I hear a lot during the season about coaches. Being one of them and part of that exclusive fraternity of past and present college guys, I’m quick to stand up for most of them. Not all, but most.
Recently on Twitter I made comments backing Tim Miles of Nebraska. “Unless you understand everything that is involved in building and maintaining a Power 5 conference program, then it’s only your opinion. Those who stand in the fire will tell you the job he’s done at Nebraska. I’m amused at how effortless “moving up to the next level” seems!”
The issue with sports is that EVERYONE seems to feel warranted to express an opinion and be taken seriously. If I walked into NASA and begin talking about a technique I saw on the Discovery Channel and how it would help us get to Pluto by next July, I don’t think I’d be taken seriously.
So what’s my point?
I’m glad you asked!
What makes a “good” or “bad” college coach? First of all I’ll say that it’s not just one thing. Brilliance in a subject matter doesn’t guarantee the person would be an excellent teacher. Just as a coach with big time X and O abilities isn’t necessary an adept teacher on the floor.

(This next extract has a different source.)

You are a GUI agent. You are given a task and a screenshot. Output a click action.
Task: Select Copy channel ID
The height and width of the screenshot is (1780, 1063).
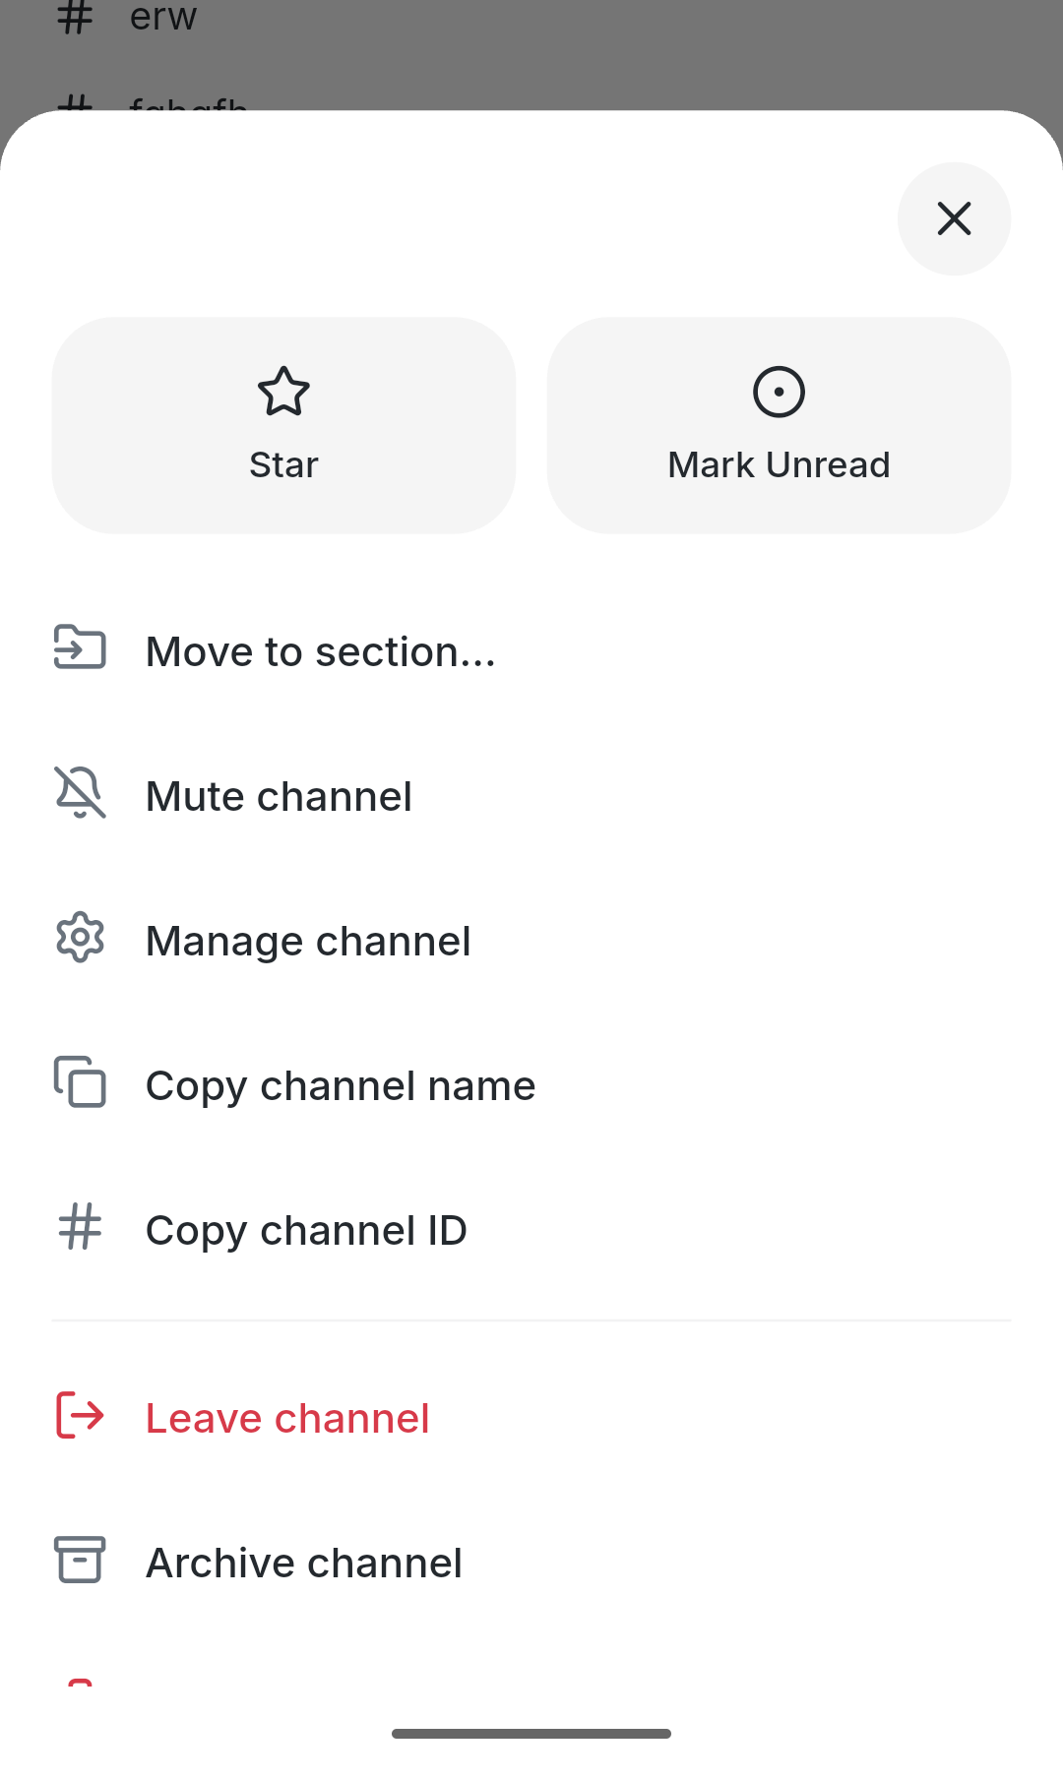[532, 1230]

Let’s fast forward to the bottom line; winning! We all agree on that……but. The but comes into play because not all programs are created equally. Winning at Slippery Rock, Stetson, and Longwood, may be different than winning at Duke, Michigan, and Louisville. All programs are different in many respects, hence my comments about Tim Miles at Nebraska. If all you do is look at their current 3-5 Big 10 record, you could say he’s not the guy. But, if you step back and examine the Big 10 this year and study the history of Nebraska basketball before the Miles Era up to the current day, you’d see things in a whole new light.
The word “coach” is actually made up of many parts including; character, visionary, public figure, recruiter, staff builder, on campus presence, communicator, media relations ability, fund raiser, representative of the overall university, image maker, ability to work smart, creative, process driven, priority placement, and of course, a guy that knows the game and knows how to teach the skills, design practice, and create a program’s DNA for playing the game of basketball.
And yes, I coach has to win………but be careful to define “win” when using that word or lambasting coaches as not being good enough or “the guy” to get us to the next level.
What the hell is the Next Level anyway? What is winning? What is “getting it done?”